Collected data

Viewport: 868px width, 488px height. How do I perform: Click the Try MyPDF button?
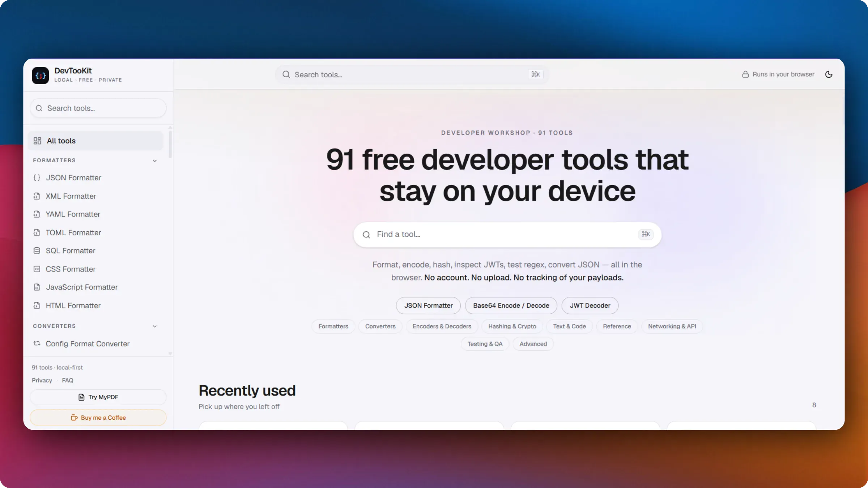98,397
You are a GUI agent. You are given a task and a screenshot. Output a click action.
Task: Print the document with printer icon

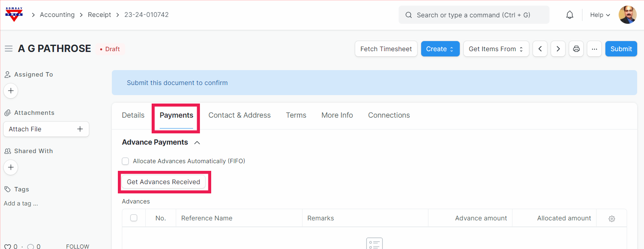(x=576, y=49)
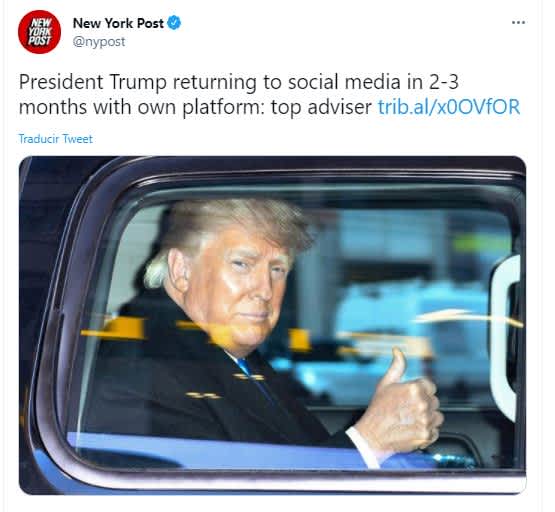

* **Task goal**: Exactly retype each record above, dropping images.

* **The answer**:
Viewport: 868px width, 488px height. How do I perform: Click the Try MyPDF button?
98,397
You are a GUI agent. You are given a task and a screenshot. Output a click action.
Task: Print the document with printer icon

(x=576, y=49)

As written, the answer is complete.